• WHAT IS BEING ASKED:
When a line of the records contains "computer", copy it.

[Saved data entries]
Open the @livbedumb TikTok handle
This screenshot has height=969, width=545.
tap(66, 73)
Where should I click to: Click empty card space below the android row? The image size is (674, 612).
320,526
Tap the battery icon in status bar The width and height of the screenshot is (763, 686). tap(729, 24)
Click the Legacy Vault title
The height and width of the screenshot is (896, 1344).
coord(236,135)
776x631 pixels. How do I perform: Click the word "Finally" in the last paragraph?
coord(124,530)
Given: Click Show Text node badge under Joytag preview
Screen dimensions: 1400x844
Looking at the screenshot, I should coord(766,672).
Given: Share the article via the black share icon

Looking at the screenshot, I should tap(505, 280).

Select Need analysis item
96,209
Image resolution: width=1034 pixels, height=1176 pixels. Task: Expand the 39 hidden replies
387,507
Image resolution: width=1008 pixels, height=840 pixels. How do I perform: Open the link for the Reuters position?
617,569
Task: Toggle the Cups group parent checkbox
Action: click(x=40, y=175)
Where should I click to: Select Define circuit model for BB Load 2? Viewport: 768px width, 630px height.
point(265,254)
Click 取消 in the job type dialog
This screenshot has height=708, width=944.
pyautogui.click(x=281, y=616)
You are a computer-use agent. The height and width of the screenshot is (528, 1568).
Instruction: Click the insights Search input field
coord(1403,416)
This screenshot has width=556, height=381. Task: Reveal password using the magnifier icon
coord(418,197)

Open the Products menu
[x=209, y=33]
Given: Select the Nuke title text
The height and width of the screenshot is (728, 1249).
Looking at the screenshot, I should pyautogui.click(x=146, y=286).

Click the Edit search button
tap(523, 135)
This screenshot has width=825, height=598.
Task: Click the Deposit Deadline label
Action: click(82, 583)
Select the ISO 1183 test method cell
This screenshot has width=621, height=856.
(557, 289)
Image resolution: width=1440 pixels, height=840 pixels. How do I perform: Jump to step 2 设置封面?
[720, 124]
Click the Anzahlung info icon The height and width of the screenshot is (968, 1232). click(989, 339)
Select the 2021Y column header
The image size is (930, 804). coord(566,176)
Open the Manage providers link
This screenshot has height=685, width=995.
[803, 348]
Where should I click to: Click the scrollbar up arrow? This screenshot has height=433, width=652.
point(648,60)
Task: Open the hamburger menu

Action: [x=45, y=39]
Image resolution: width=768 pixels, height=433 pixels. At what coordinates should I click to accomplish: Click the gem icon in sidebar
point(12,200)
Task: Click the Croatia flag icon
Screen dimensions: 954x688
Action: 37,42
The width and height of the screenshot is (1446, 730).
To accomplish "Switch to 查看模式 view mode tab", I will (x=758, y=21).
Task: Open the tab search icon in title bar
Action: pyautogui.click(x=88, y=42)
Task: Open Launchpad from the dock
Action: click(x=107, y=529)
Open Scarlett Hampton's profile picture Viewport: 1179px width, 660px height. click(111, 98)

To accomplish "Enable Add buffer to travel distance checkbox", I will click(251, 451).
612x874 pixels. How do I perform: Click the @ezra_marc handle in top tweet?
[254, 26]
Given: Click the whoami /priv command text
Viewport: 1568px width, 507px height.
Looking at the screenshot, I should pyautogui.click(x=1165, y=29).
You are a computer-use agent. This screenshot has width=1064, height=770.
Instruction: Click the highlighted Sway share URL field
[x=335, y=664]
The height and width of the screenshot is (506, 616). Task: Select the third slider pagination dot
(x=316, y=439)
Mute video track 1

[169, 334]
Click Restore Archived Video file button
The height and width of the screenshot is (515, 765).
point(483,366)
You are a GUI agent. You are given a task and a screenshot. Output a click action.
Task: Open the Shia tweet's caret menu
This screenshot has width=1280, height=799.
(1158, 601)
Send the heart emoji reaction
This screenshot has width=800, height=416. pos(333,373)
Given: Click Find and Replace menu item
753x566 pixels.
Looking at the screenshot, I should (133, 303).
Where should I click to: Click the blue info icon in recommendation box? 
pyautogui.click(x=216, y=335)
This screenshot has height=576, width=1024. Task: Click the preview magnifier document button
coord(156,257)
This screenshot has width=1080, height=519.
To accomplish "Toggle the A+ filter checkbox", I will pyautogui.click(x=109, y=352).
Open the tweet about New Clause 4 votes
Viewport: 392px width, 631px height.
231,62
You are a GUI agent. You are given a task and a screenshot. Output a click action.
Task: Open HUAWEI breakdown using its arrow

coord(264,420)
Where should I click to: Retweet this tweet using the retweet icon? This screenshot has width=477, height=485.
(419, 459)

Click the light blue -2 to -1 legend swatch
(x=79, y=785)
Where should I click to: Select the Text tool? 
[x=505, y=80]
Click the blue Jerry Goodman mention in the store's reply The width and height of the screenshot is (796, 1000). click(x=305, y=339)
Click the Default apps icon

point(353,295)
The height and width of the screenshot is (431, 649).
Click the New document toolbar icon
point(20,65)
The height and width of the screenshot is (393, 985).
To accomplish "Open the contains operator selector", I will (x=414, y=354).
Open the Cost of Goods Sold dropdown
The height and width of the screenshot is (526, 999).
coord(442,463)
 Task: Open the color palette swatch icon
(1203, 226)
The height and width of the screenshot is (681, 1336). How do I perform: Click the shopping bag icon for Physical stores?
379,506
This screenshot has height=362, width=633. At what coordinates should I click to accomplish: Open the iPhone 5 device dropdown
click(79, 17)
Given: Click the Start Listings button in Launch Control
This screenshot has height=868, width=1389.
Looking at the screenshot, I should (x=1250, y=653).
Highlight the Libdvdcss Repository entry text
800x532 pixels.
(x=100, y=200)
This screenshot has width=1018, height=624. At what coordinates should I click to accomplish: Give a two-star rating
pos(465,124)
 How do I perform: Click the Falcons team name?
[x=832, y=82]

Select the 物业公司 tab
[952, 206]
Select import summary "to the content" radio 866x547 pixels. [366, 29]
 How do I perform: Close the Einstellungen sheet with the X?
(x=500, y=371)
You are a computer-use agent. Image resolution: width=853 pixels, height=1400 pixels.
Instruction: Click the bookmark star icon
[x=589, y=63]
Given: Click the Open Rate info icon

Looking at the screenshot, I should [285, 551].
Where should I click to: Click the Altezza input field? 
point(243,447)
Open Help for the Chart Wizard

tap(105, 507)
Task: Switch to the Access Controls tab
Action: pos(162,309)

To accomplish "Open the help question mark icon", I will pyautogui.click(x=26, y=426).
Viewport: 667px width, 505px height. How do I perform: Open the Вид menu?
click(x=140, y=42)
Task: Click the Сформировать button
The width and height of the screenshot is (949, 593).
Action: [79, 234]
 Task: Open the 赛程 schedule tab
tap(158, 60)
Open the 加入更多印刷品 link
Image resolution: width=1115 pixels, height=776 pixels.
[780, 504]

• ANSWER FOR THIS EXERCISE:
You are a computer-use agent. The height and width of the screenshot is (528, 1568).
You are a computer-use agent. This screenshot has width=1064, height=770.
You are a computer-use agent. Image resolution: width=853 pixels, height=1400 pixels.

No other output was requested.